• [Prompt]:
Could you repeat exactly the lines below, from the line containing "The height and width of the screenshot is (952, 1876)." through the last one, both included, while leaving out any pictures?

━━━ Listed records

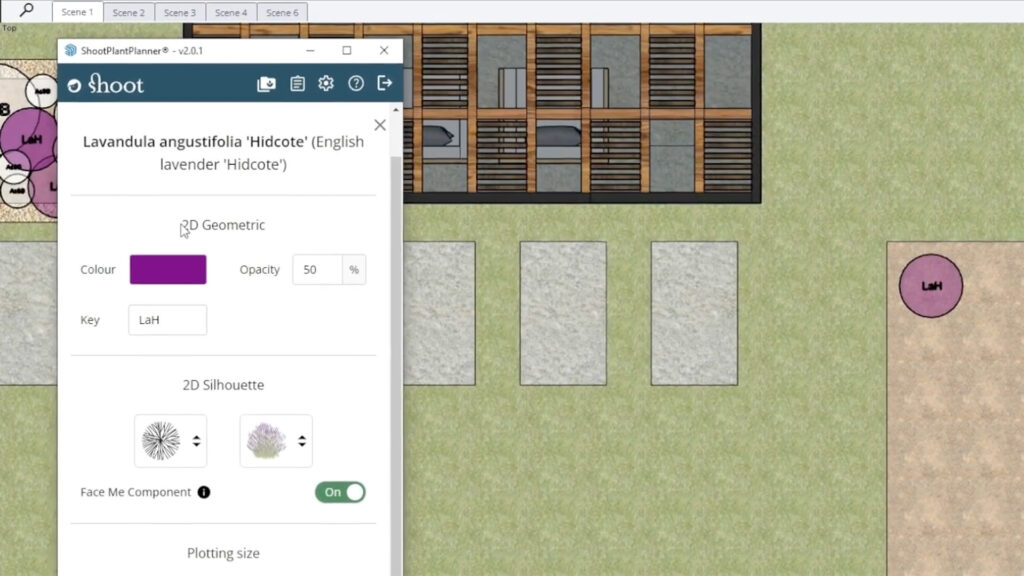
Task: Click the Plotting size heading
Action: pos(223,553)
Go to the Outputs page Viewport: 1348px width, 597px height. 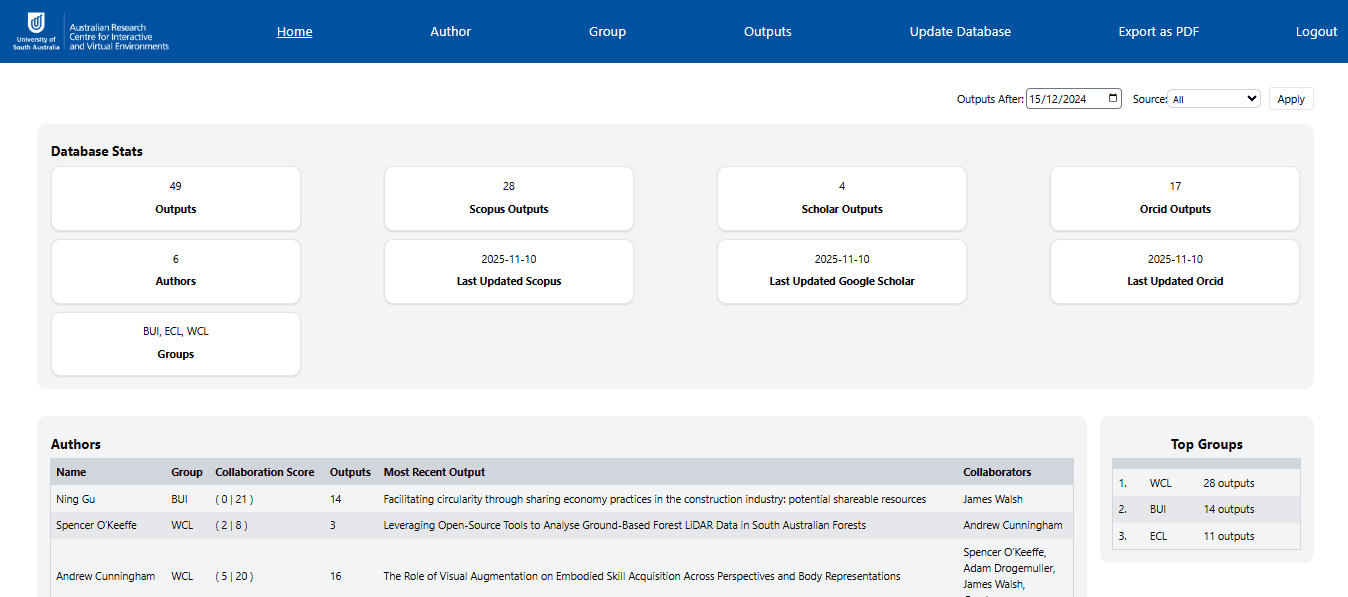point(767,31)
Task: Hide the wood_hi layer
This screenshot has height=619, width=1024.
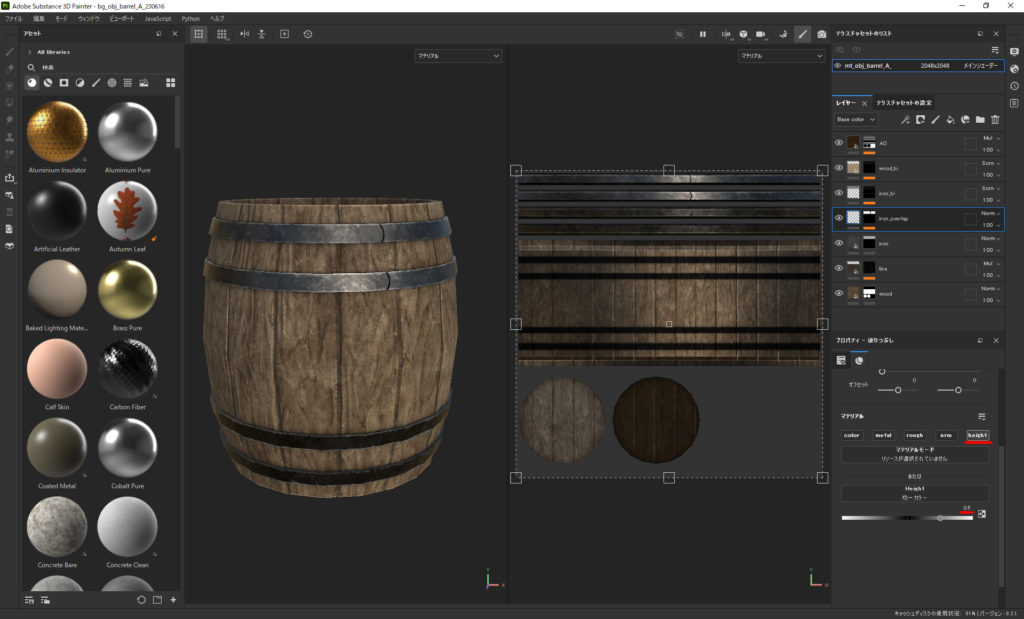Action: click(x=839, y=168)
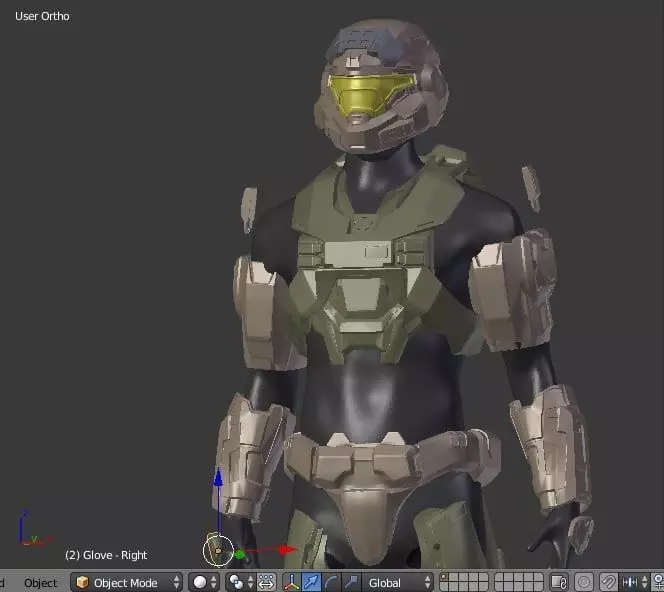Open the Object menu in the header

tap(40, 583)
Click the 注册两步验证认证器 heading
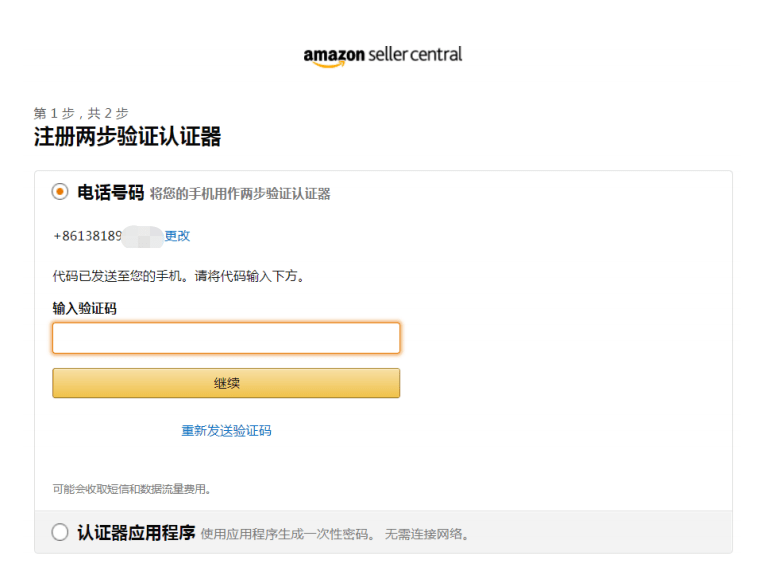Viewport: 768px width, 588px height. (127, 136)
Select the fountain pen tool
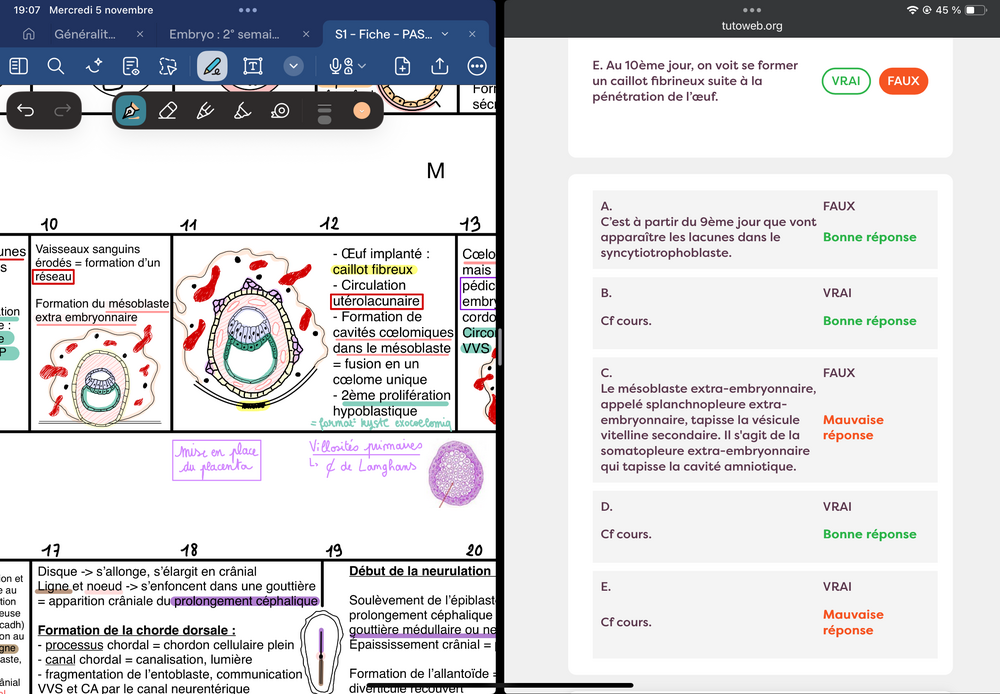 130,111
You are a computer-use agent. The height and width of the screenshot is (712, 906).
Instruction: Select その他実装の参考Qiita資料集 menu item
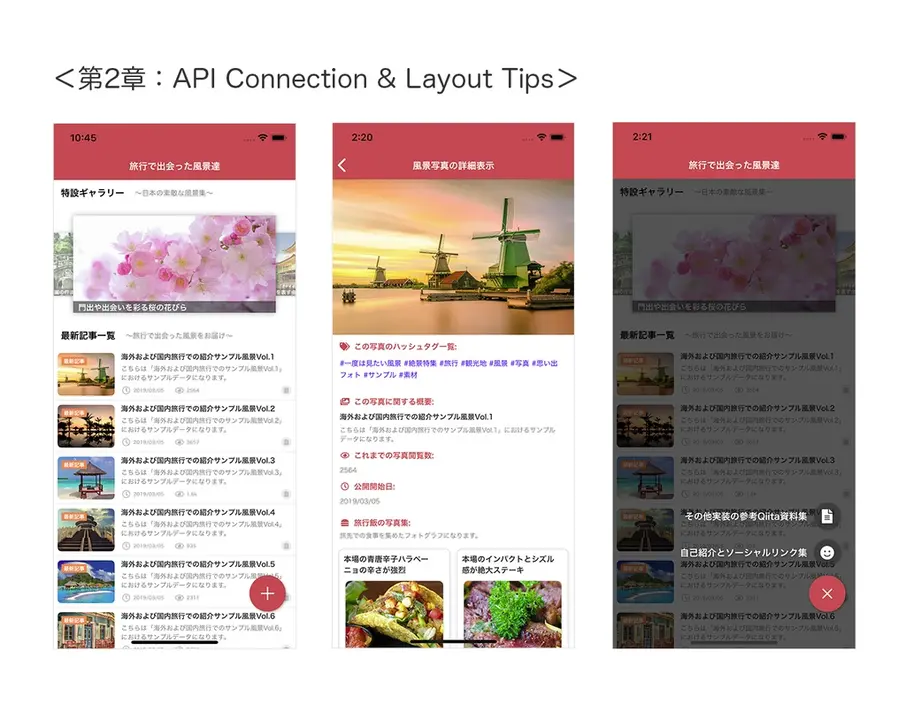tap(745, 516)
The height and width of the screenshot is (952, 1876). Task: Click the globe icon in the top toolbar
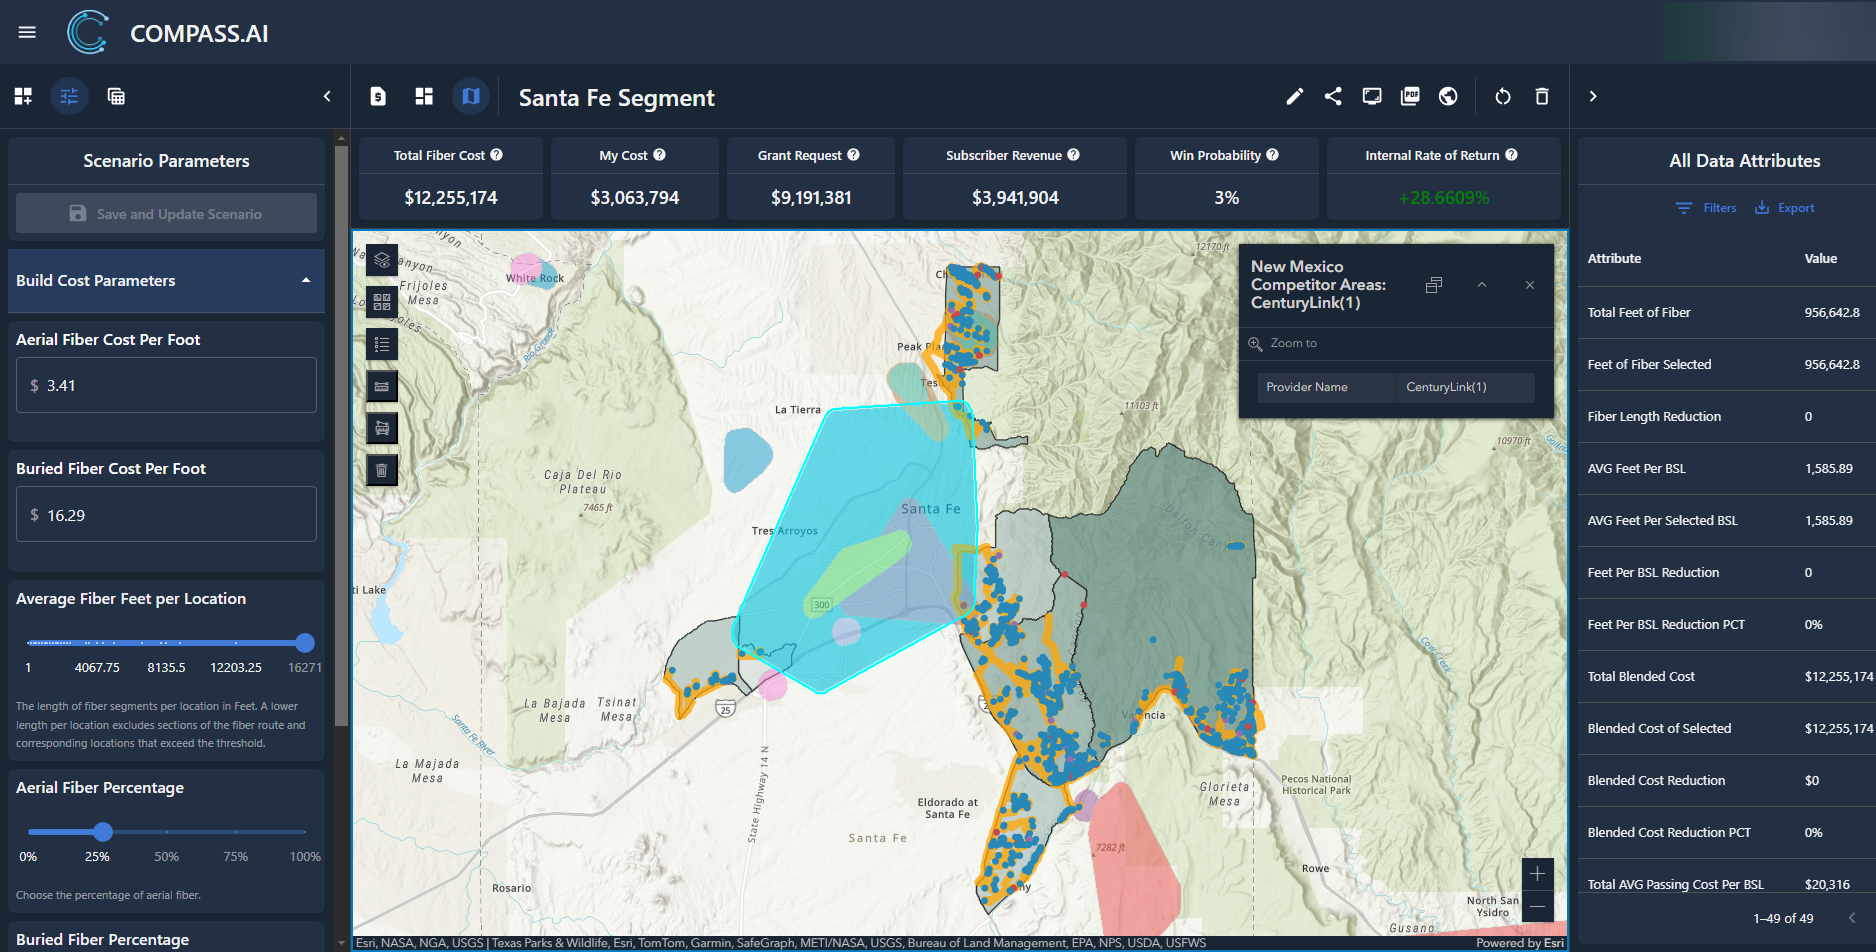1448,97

━━━━━━

• [Your response]:
The height and width of the screenshot is (952, 1876). Task: Click the globe icon in the top toolbar
1448,97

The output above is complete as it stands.